Вечер был чудо, как хорош. Повинуясь сиюминутной прихоти, я не стал брать извозчика, и решил прогуляться. Недалеко от пансиона, у входа в парк, я купил свежий номер «Ведомостей», сунул его в карман сюртука и неспешным шагом отправился к себе домой. В саквояже помимо моей одежды лежали две парафиновые свечи, презентованные внезапно подобревшей ко мне мадам Грижецкой, и большой кусок мясного пирога, купленный Глафирой в ближайшем трактире. Конечно, если бы я обратился к почтенной вдове, она не отказала бы собрать мне ужин с собой, но одалживаться, пусть и в мелочах, совершенно не хотелось. А то в один прекрасный день возьмет мадам и предъявит счета к оплате. И никуда не деться, придется возмещать.

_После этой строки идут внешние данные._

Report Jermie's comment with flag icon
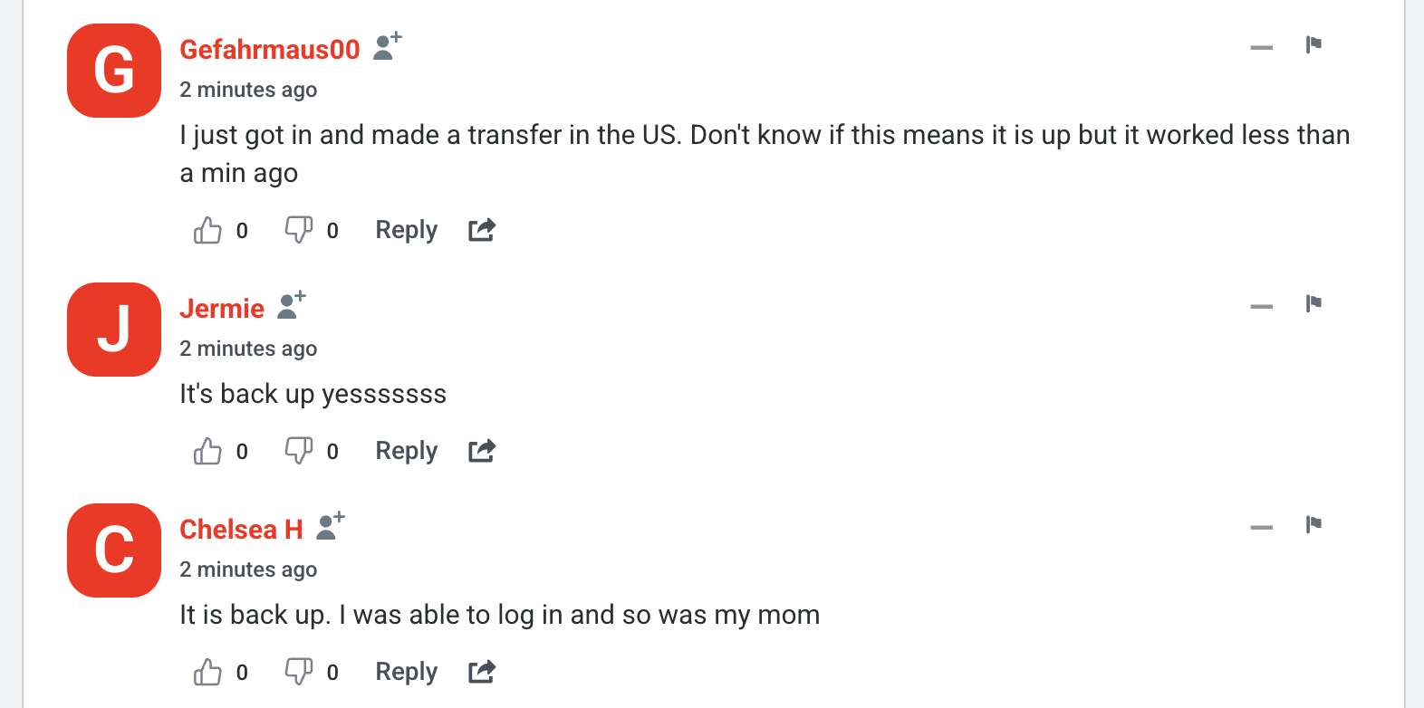 (1313, 303)
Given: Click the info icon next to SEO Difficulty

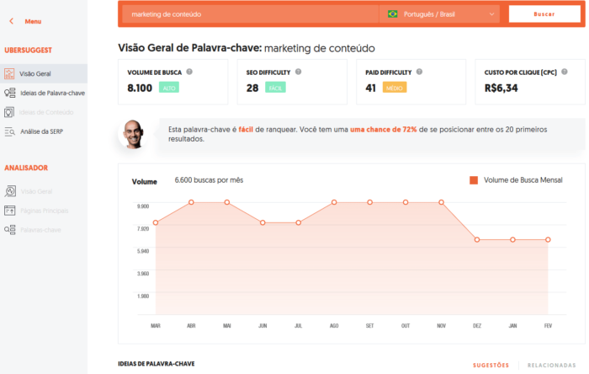Looking at the screenshot, I should click(x=299, y=72).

Вот так я и шел, помахивая саквояжем, улыбаясь красному закатному небу, немногим встречным прохожим, воспоминаниям о любвеобильной Анастасие Томилиной и всему миру. А еще я строил планы на ближайшее время. Сегодня я собирался еще раз переночевать на заднем диване разбитого мобиля, а с утра заняться делом. Прокатиться на мотоцикле по лавкам и мастерским, закупить массу необходимых вещей, а потом чистить и мыть, снова чистить и снова мыть. И выносить из избы кучи мусора. А потом…
Потом идиллия моя была напрочь разрушена звуками, донесшимися из ближайшего переулка. И звуки эти были таковы, что пройти мимо я не мог никаким образом. Тут, совсем рядом, плакал ребенок. Негромко, тоскливо, безнадежно. Я знал, что это может быль уловкой для подманивания глупых и честных горожан под ножи гопников, поэтому, сворачивая в темный переулок, как следует огляделся и нашарил в кармане пару болтиков.
Стараясь ступать неслышно, я прошел в ту сторону, откуда доносился плач и оказался в таких трущобах, что и не описать. На подгнившей скамейке у полуразвалившегося дома сидела девочка лет десяти. Хотя она могла быть и старше: хронически голодающие дети не вырастают большими. Девочка гладила по голове мальчишку, видимо, брата. Он лежал на этой же скамейке головой на коленях сестры и, видимо, был в беспамятстве. Рядом на корточках сидела еще одна девочка, помладше. Она-то и плакала.
Картина эта в момент разнесла все мое благодушное состояние. Я присмотрелся еще и узнал мальчишку: тот самый газетчик, что запомнился мне в самый первый день. Оставить это я решительно не мог, но и что делать тоже не слишком представлял. Ну да и ладно: ввяжемся в драку, а там — по обстоятельствам.